Twice or more the defender's roll is a direct hit. Either you get to choose where or the defender chooses and the damage is even worse.

Thrice or more the defenders roll is a critical hit. Essentially both options of a direct hit happen, with increased effect the greater the difference.

The actual severity of the damage depends on the weapon and the defender. If it has a tough enough hide, a character of average strength may not be able to harm it (unless they strike a weak point, such as in the mouth).

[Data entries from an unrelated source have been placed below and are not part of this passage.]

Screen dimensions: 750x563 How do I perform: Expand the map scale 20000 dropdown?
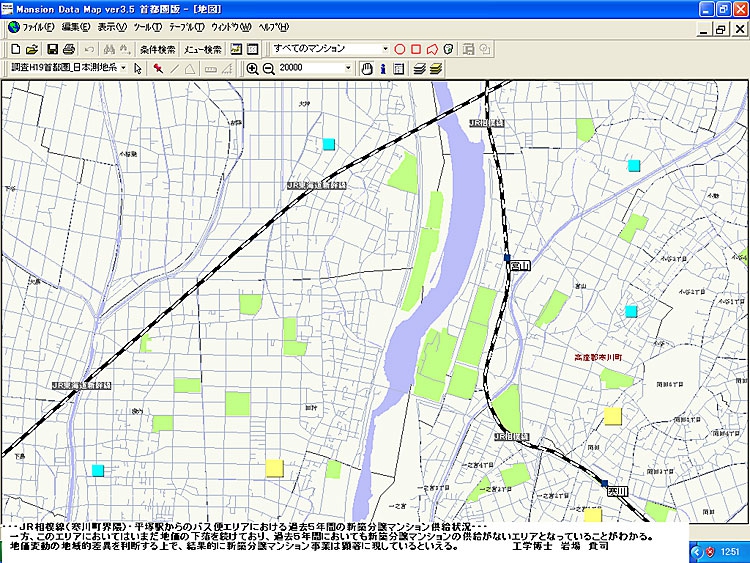pos(348,69)
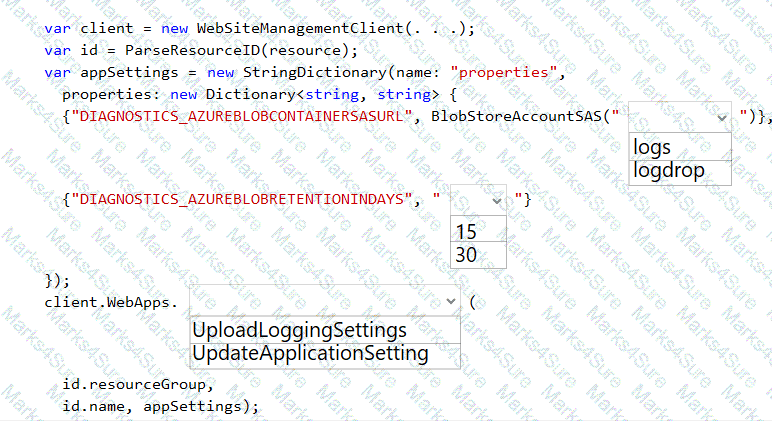Click the DIAGNOSTICS_AZUREBLOBCONTAINERSASURL string
Viewport: 772px width, 421px height.
[245, 117]
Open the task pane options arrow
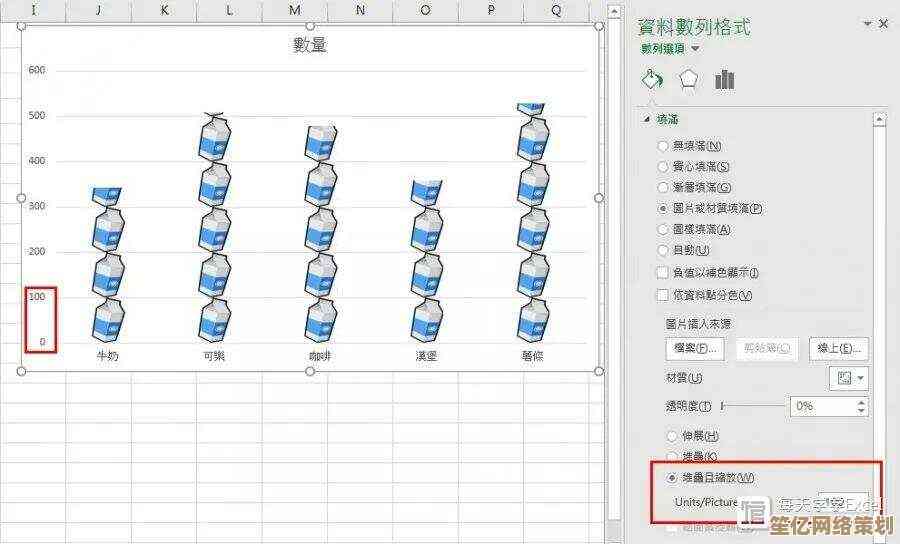 coord(866,24)
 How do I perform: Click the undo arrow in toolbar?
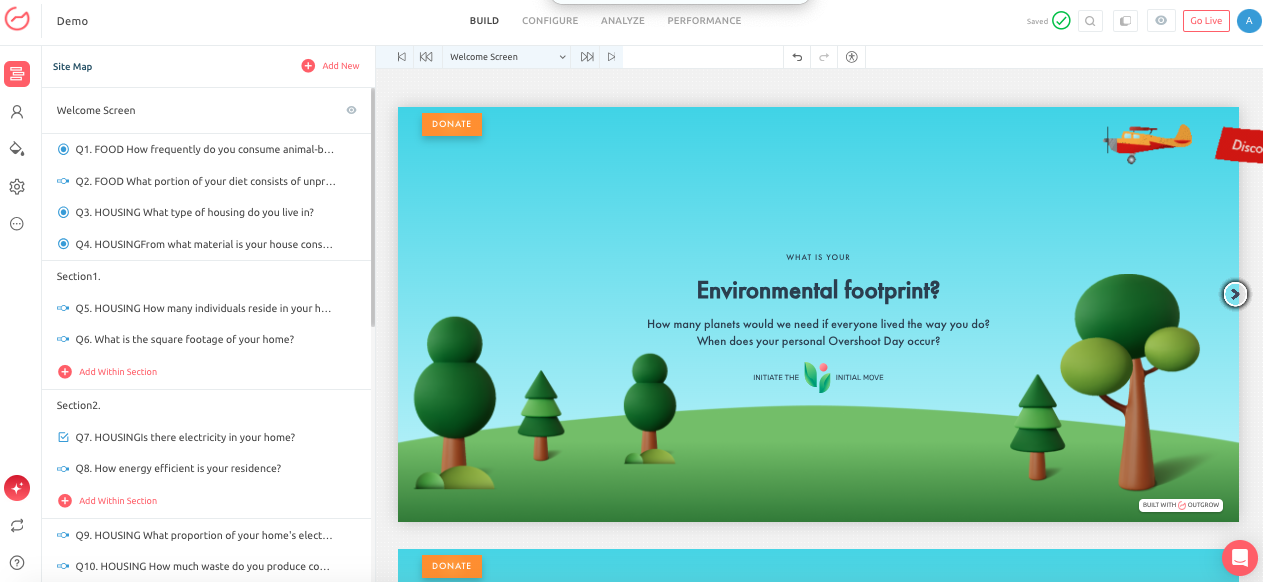coord(797,57)
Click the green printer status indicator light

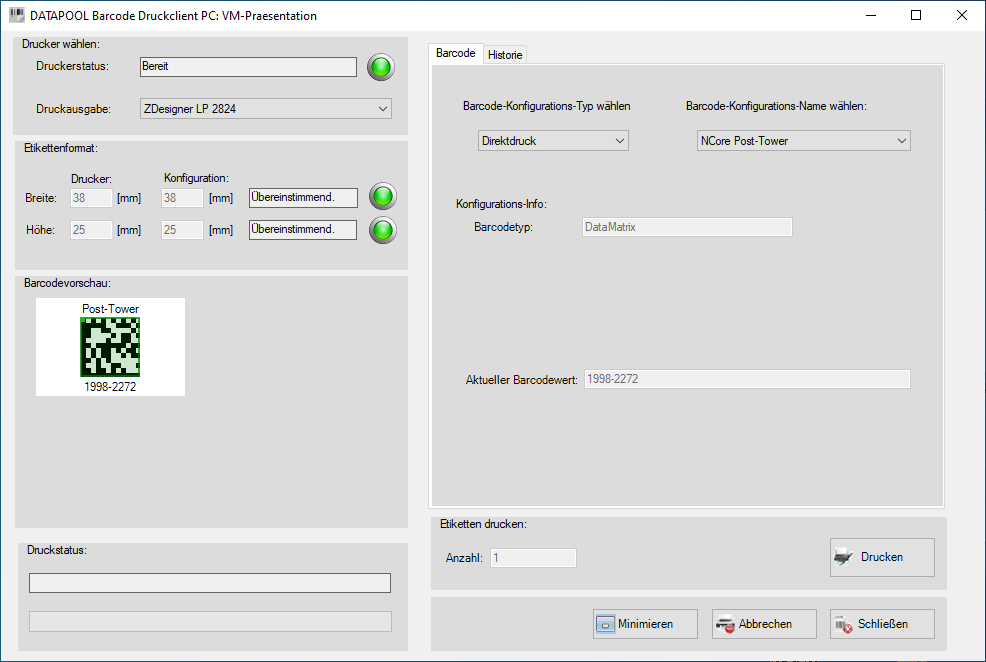tap(380, 68)
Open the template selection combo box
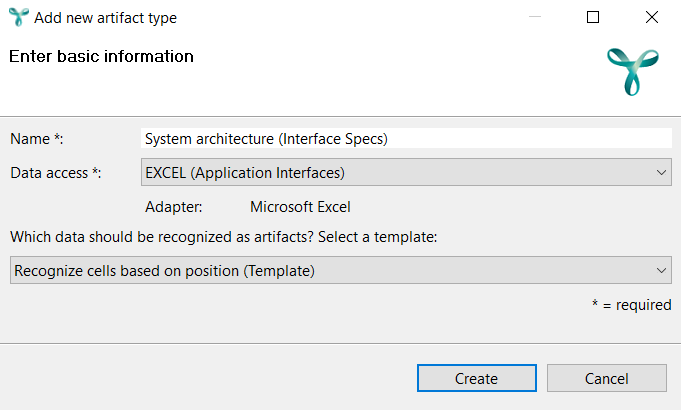This screenshot has width=681, height=410. point(340,270)
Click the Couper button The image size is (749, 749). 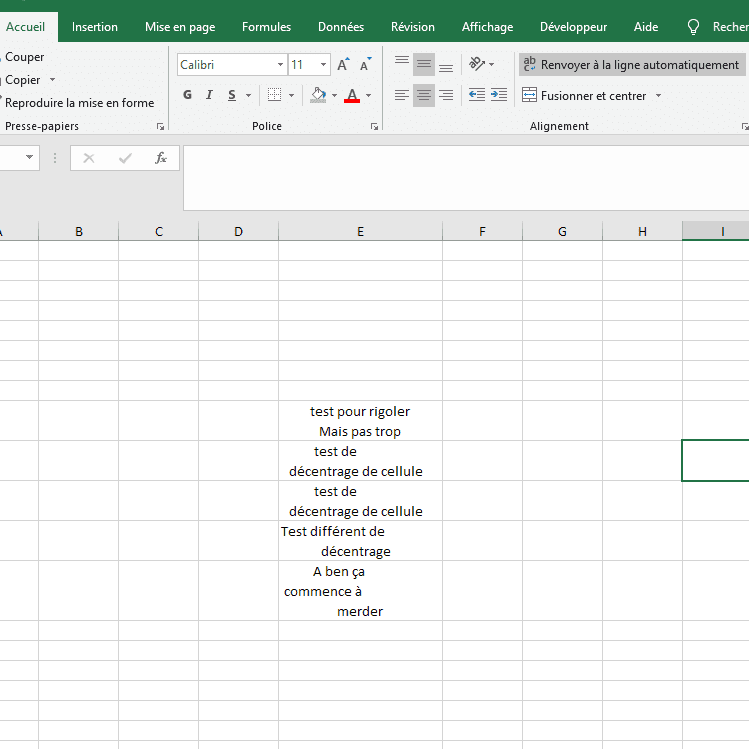tap(25, 57)
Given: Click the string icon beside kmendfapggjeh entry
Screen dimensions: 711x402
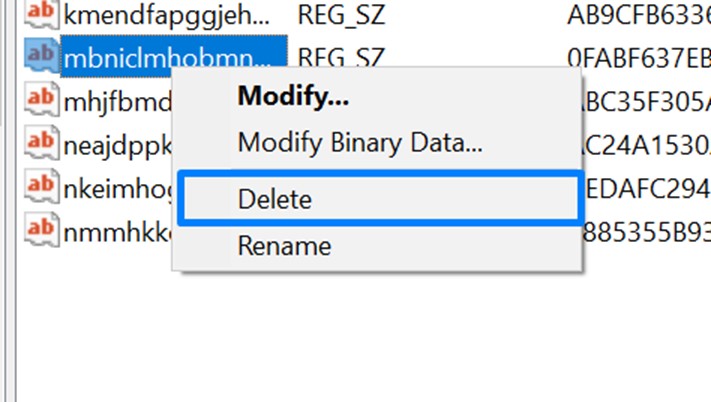Looking at the screenshot, I should [40, 14].
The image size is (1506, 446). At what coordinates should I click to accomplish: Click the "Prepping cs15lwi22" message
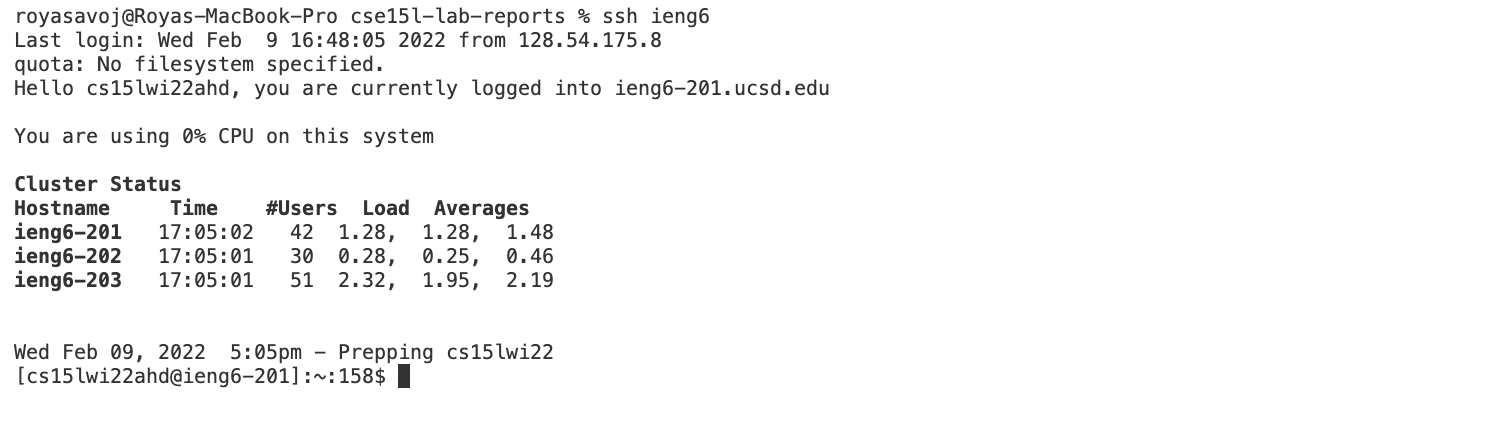445,353
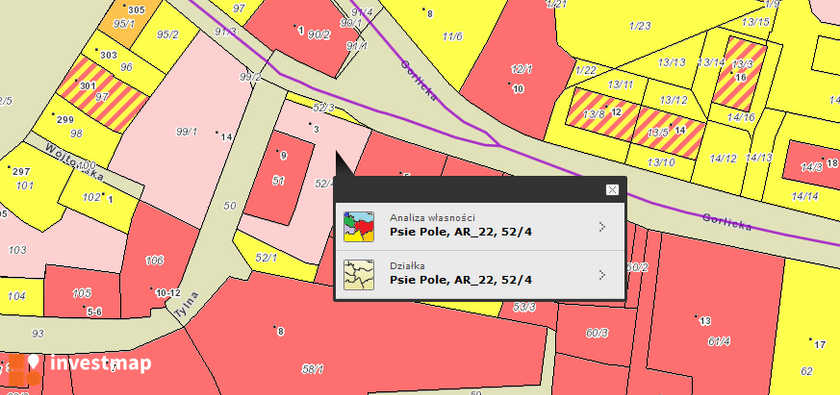The height and width of the screenshot is (395, 840).
Task: Select striped parcel 13/5 on map
Action: pos(669,132)
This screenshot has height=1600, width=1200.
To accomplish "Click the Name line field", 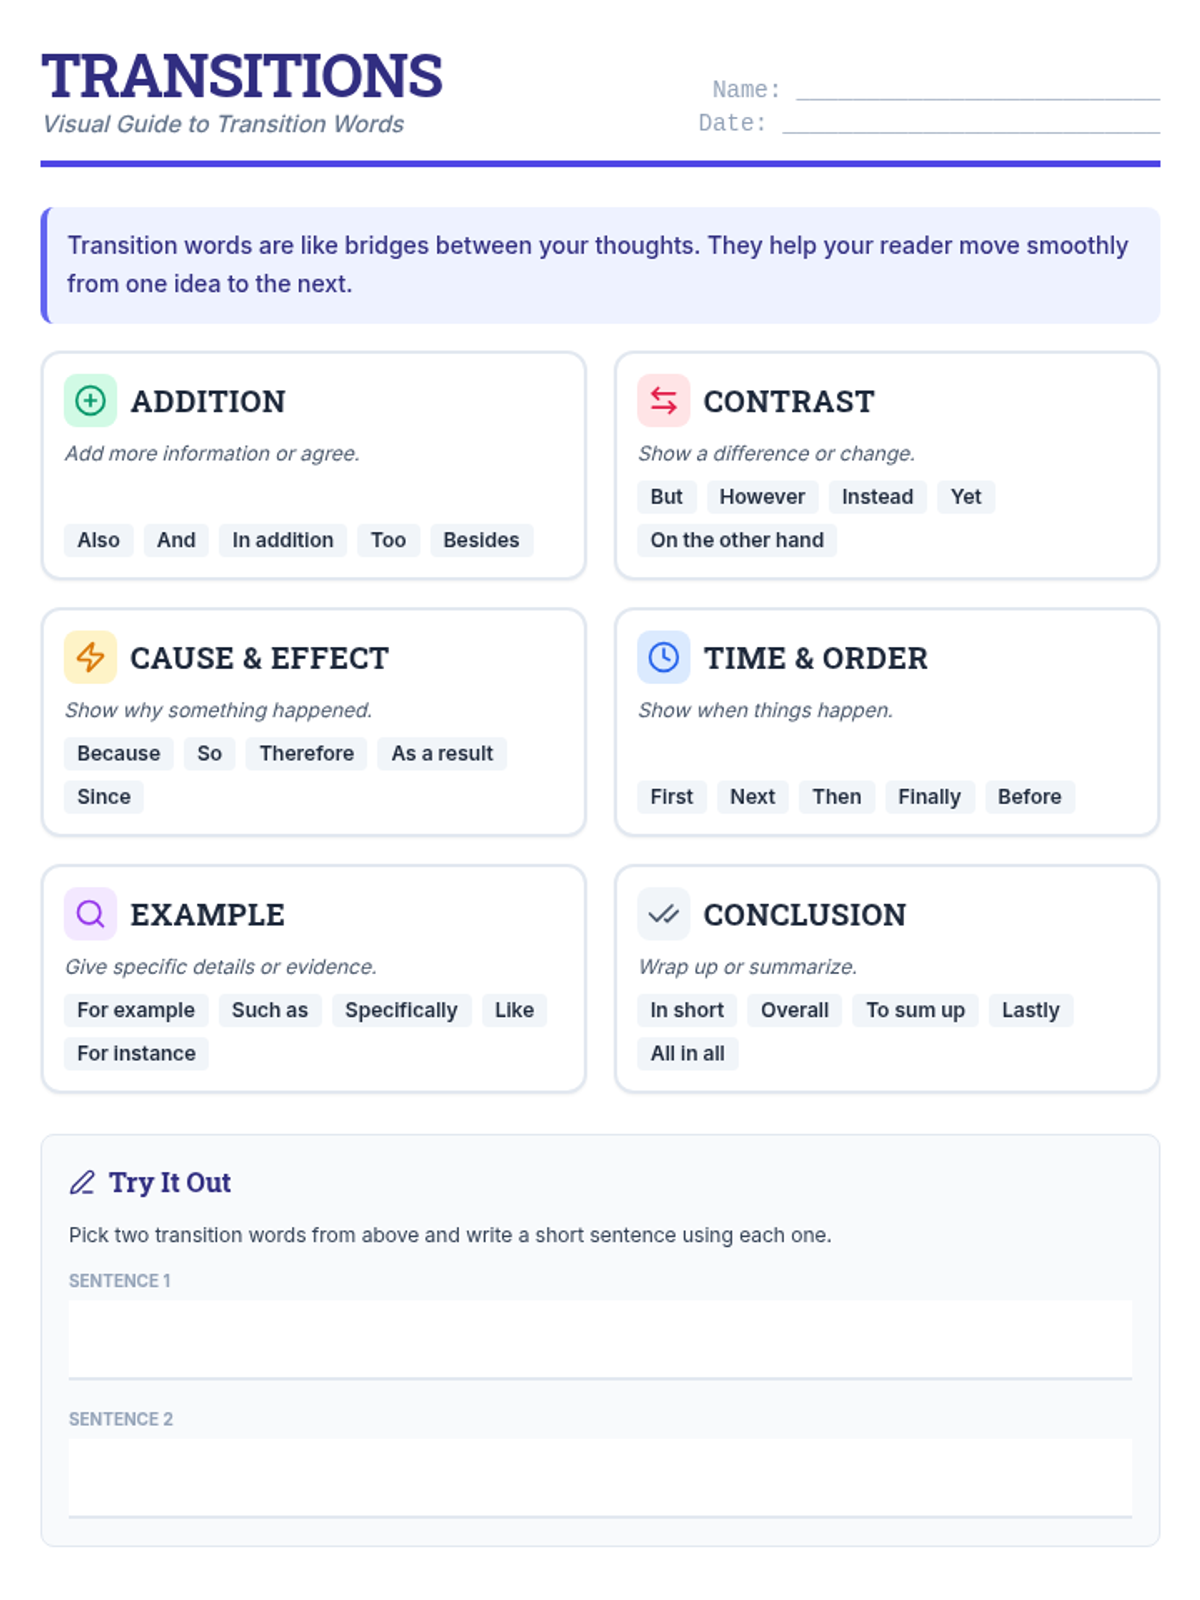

Where and how you can hit depends on the weapon. Slashing and bludgeoning weapons struggle to target small weak points or exploit them. 

 

Damage and other Terrible Things

Damage, Illness, hunger, thirst, sleep deprivation and so on are all treated as localized status effects. They are descriptive, and their effects are based on eyeballing a real world-ish consequence of the effects at that particular location on the body.

They can of course be treated with the right medicines (or even magic).

Hunger causes a gradual subtraction of your rolls, and eventually reduces some positive traits semi-permanently if it's too long.

Thirst outright removes one of the dice from your action pool after each day, unless you have some trait that reduces it's effect on you. Once the pool runs out you die.

Sleep deprivation reduces all capabilities and acts as an altered state of mind.

These can all be represented by "clocks" if the GM wants, with "segments" filled per missed meal, drink, sleep session, illness/curse progression, would exacerbation etc. This isn't player facing however.

 

Altered States

Important to magic and mysticism are altered states of mind/consciousness.

These are split into roughly five ranges of effect, listed as follows with an example. Inspired largely by pariah and this system.

  • Weak: A minimal effective dosage. Barely any effect besides some descriptive shift and possibly some very minor malus to regular functioning.
    • “You feel like your emotions are being carried on a tide. You feel energetic, and the world seems more vibrant.”
  • Moderate: A mild shift to perception and sensation. Generally the level you can feel “energies” and “tones” of spiritual presences. Definite but minor maluses.
    • “Geometry twists and flows in the grass and dirt, shapes and angles forming and intersecting. The green of the grass and the brown of the dirt feel even more vibrant. Around the mysterious idol, the geometry seems densest and most active.”
  • Powerful: A powerful shift. Generally allows perception of spirits and brief glimpses into the otherworlds. Major shift to all perceptions and sensations.
    • “Colorful geometric forms twist and shift across your vision, obscuring your vision of the world. Colors flow and twist in accordance to principles you can only guess at. Before you, a towering bestial figure wearing a blank mask tilts it's head curiously.”
  • Heroic: The required dose to fully shift your perspective to another realm for a time. What you take to go on spiritual/mystical adventures/”Trips”.
    • “The tent blows away in an impossible wind, those who have not taken the sacred herb seem entirely unaware. The camp seems to disappear under the wind and flowing leaves. An impossibly titanic forest now stretches above you, branches and roots growing in geometric lattices. Things dance and sing through the branches impossibly far above. What will you do?”
  • Extreme: A dangerous level for when you want to skip the journey and cut straight to the heart of a realm. Often has dangerous side effects even if the other levels don't.
    • “A swirling maelstrom of transforming life. That is your entire reality, all you remember, all you perceive. You may be able to act, if only in a mental sense.”